--- Aim of the task ---
Copy each line of the entries that contains the word "coordinates".

--- The records ---
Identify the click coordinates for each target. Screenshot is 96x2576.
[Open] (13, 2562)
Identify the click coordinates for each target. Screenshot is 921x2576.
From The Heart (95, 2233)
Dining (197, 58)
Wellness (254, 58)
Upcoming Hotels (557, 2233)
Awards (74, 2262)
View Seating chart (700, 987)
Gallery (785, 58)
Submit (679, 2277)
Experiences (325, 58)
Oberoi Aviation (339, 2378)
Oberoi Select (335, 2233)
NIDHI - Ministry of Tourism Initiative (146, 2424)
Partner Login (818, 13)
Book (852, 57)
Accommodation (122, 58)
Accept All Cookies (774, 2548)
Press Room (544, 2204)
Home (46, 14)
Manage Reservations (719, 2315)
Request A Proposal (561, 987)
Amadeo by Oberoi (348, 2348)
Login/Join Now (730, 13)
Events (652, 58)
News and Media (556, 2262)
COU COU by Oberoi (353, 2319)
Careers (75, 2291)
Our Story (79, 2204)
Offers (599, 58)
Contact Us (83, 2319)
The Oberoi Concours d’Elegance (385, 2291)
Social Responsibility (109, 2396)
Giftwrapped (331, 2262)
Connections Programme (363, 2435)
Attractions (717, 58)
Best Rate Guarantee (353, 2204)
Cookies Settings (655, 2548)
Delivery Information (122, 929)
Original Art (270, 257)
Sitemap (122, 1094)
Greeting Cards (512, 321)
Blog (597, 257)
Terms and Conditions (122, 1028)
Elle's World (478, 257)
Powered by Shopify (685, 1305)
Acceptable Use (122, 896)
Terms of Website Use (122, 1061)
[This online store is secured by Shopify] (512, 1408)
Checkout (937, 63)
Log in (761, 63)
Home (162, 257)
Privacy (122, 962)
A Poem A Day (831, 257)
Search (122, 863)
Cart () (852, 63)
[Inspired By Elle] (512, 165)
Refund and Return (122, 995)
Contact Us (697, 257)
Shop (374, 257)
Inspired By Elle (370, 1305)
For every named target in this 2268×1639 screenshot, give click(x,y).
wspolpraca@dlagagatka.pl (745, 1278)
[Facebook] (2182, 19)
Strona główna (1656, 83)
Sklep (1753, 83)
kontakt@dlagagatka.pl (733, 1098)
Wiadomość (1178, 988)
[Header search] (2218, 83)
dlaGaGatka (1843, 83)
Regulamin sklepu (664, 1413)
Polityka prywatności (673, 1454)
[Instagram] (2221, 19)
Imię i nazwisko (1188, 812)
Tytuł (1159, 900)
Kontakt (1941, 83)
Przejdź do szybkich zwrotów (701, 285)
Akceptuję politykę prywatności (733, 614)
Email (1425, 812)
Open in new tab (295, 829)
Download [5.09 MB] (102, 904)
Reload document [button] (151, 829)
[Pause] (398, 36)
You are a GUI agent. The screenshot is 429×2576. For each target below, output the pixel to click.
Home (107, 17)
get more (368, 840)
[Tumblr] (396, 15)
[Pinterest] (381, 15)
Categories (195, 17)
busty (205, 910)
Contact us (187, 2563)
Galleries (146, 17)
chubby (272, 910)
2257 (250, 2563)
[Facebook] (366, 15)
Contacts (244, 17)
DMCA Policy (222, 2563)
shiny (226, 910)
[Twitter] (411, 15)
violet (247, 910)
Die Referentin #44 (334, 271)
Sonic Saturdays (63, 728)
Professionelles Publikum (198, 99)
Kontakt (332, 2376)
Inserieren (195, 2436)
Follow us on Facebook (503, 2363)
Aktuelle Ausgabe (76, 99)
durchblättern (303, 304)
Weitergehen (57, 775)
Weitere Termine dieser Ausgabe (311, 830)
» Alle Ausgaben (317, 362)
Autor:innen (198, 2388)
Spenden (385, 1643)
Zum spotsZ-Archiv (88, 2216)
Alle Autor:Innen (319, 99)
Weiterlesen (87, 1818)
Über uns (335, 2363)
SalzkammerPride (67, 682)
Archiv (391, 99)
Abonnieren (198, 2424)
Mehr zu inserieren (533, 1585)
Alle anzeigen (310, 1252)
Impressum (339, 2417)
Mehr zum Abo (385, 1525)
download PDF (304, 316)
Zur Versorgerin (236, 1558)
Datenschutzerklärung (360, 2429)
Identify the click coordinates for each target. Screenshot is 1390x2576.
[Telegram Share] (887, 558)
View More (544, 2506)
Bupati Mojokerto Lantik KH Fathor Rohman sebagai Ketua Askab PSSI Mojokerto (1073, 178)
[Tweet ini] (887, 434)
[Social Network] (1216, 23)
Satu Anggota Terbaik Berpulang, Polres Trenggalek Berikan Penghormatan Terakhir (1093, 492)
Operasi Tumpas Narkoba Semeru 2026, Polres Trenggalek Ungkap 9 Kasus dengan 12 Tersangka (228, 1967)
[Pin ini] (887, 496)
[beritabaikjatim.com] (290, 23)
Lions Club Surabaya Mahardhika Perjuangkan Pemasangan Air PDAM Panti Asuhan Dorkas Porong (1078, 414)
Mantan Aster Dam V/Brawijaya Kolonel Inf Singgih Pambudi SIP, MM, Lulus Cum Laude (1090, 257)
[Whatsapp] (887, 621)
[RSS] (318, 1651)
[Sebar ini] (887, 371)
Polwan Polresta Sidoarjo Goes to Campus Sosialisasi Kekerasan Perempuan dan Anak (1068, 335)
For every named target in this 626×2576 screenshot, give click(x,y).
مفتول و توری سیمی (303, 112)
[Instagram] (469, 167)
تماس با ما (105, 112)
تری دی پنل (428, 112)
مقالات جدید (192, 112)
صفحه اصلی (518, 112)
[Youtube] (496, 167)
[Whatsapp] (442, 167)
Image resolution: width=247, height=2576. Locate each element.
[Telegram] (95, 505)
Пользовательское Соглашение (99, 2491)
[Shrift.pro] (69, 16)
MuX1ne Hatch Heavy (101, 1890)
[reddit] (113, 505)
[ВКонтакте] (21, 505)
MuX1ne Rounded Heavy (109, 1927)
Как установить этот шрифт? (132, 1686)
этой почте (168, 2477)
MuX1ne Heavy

--- Output for this task ---
Identify the click coordinates for each target. Screenshot is 96x2576.
Identify the click coordinates for each target. Screenshot is 921x2576.
Identify the click coordinates for each target. Screenshot is 1390x2576.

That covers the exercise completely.